A tutti gli altri gruppi di cattolici rivolgo un cordiale saluto nel Signore: ai Croati e agli Ungheresi; a quelli provenienti dagli altri paesi europei; dal Nord, dal Sud America e dall'Africa; dalle Filippine e da qualunque altro luogo dell'Estremo Oriente, che hanno lasciato il loro segno nella Chiesa, in particolare nella zona di Copenhagen. Rivolgo anche un saluto a quelli provenienti dal Vietnam che sono giunti qui negli ultimi vent'anni per trovare rifugio dalle sofferenze della loro terra natale. Dal Vietnam avete portato una fede viva. Possa essa dare frutti e crescere qui, e arricchire la vostra nuova Patria.

Non posso mancare di dire qualche parola ai visitatori cattolici giunti dalla Germania.

[In lingua tedesca il Papa ha quindi detto:] Cari fratelli e sorelle della Germania, da molti anni siete in stretto collegamento con la Chiesa di Danimarca. Le avete offerto il vostro aiuto e sostegno in vari modi. Possa questa celebrazione odierna rinforzare il vincolo spirituale della fede, che supera tutte le differenze umane tra popoli e nazioni.

Possiamo noi tutti essere uniti nella compartecipazione e amore.

Infine, desidero assicurare ai membri delle altre Chiese e comunità ecclesiali, specialmente della Chiesa luterana, che sono grato per la loro presenza qui, oggi. Con l'aiuto di Dio possiamo camminare insieme nel pellegrinaggio della fede che comincia con il Battesimo, cosicché nel mondo che spesso manca di fede possiamo essere testimoni efficaci dell'amore divino proclamato nel Vangelo di oggi.


2. "Dio infatti ha tanto amato il mondo da dare il suo Figlio unigenito" (Jn 3,16).

Cari fratelli e sorelle: queste parole furono dette da Cristo a Nicodemo. Sono riportate dall'evangelista Giovanni "l'amato discepolo" che per ultimo ha scritto il suo Vangelo, dopo quelli di Matteo, Marco e Luca.

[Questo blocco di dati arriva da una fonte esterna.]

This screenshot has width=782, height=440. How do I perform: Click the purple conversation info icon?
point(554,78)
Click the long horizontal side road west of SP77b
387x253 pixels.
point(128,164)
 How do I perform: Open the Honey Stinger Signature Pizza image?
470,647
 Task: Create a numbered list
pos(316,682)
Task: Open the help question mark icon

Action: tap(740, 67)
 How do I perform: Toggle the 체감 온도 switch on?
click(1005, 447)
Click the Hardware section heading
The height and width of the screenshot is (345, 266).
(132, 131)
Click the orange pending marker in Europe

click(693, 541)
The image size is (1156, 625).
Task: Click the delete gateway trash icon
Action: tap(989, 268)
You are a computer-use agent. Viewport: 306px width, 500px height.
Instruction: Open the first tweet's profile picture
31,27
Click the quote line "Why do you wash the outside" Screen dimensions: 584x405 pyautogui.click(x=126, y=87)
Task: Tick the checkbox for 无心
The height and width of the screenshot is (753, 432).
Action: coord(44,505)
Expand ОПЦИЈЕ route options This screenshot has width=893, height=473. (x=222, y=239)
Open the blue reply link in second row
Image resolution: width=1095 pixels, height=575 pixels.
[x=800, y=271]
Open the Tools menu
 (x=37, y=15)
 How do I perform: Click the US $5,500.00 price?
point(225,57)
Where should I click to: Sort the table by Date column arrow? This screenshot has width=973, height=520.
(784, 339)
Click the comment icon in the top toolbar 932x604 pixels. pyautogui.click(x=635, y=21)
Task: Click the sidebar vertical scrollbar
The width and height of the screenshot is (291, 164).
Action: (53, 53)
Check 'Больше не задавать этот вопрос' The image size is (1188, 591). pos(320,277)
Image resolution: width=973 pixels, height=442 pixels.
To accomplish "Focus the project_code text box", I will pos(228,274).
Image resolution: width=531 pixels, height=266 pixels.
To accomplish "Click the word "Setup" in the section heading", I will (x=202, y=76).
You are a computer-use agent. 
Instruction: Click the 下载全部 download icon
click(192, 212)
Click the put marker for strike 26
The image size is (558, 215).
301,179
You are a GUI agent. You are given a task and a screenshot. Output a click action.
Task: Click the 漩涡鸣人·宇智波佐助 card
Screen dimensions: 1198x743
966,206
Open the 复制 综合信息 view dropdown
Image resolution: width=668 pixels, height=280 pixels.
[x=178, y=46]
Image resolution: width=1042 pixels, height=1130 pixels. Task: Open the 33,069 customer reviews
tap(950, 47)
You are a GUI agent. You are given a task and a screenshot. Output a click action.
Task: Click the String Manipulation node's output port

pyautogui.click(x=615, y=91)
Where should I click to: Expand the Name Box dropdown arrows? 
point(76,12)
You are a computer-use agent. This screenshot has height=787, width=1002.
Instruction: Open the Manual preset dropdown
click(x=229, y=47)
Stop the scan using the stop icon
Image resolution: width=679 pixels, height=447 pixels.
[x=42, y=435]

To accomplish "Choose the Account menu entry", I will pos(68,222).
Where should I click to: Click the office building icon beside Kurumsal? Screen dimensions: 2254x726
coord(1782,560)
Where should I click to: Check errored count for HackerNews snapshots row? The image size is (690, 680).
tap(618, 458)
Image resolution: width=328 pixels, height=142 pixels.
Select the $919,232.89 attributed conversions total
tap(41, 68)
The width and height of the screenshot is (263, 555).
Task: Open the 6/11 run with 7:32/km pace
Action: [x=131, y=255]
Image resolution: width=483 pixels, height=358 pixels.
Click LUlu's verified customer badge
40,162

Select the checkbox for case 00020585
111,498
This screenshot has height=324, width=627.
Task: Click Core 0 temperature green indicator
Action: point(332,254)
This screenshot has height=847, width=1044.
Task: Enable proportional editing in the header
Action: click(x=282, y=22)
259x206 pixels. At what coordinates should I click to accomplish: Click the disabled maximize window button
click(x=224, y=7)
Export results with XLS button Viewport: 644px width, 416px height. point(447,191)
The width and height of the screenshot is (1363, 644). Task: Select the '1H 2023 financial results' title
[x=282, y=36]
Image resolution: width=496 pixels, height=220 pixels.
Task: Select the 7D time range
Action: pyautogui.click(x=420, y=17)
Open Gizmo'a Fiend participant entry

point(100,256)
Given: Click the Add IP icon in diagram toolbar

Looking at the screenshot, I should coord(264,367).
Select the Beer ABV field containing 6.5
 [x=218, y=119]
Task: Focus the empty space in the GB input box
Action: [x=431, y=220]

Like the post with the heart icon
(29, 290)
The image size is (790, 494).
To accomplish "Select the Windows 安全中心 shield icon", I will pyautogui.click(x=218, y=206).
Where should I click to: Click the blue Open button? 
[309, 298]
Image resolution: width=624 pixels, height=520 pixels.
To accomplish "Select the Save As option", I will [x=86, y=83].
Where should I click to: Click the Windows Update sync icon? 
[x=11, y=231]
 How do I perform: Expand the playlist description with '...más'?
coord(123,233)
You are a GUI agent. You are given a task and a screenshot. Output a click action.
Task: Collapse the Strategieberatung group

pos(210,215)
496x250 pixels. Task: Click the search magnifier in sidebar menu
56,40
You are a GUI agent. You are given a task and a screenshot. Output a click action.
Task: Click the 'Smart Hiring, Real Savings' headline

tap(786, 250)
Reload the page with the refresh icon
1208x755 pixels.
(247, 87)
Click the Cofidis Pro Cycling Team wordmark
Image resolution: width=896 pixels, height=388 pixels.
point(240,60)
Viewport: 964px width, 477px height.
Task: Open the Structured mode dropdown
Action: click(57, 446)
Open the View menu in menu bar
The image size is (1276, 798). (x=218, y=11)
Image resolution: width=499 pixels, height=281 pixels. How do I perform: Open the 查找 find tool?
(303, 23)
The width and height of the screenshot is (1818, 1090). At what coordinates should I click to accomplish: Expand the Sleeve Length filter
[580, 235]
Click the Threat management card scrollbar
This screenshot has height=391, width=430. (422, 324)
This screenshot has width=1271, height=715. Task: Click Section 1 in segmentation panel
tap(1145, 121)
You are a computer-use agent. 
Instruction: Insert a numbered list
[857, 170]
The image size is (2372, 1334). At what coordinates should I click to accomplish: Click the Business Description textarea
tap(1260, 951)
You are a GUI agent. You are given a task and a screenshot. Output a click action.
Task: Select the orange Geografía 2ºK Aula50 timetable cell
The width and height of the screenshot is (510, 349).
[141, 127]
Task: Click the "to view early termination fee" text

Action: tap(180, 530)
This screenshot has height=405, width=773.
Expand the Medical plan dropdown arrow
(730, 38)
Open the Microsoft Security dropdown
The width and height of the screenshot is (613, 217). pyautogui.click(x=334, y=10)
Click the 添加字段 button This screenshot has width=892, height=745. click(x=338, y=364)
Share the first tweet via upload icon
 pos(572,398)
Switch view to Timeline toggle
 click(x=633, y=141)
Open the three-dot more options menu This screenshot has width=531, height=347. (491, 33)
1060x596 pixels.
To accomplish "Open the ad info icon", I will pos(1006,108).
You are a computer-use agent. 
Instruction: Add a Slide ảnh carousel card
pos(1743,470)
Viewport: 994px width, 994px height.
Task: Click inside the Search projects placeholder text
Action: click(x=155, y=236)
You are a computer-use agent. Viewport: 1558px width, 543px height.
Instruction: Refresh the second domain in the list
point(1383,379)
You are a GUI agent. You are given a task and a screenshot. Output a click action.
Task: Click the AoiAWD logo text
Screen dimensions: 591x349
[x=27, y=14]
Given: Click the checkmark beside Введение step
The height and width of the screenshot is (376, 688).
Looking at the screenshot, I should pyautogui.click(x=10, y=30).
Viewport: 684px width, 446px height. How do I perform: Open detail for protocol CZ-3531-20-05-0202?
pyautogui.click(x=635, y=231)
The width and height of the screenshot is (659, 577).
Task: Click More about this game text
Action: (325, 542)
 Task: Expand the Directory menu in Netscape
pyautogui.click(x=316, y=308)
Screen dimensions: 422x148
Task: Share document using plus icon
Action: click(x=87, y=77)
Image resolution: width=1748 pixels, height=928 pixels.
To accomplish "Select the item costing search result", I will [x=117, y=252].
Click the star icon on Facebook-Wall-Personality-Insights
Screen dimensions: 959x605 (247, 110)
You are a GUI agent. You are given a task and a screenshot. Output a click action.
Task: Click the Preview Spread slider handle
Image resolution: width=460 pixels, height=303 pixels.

Si può dire che egli vede le cose da una prospettiva più ampia. Le parole dette a Nicodemo e stampate nella sua memoria sono udite da Giovanni nel contesto di tutto ciò che Cristo ha rivelato con la sua Parola e i suoi atti e in particolare con la sua Croce e la sua Risurrezione.

Nella liturgia di oggi abbiamo letto queste parole da tutta un'altra prospettiva. Il profeta Isaia, scrivendo secoli prima di Cristo, "guarda" e così parla, di ciò che si trova davanti a lui: del futuro. Ciò che descrive è destinato ad accadere "nella pienezza dei tempi". Nondimeno noi siamo colpiti dalla veridicità di questa visione: guardate, "poiché un bambino è nato per noi, ci è stato dato un figlio. Sulle sue spalle è il segno della sovranità" (Is 9,6). Forse egli scrisse questo alla nascita di un sovrano terreno, ma le parole si riferiscono ad un Sovrano che il profeta chiama "Consigliere ammirabile, Dio potente, Padre per sempre, Principe della pace" (Is 9,6). E' il testo che leggiamo nella solennità della nascita del Signore, il Natale.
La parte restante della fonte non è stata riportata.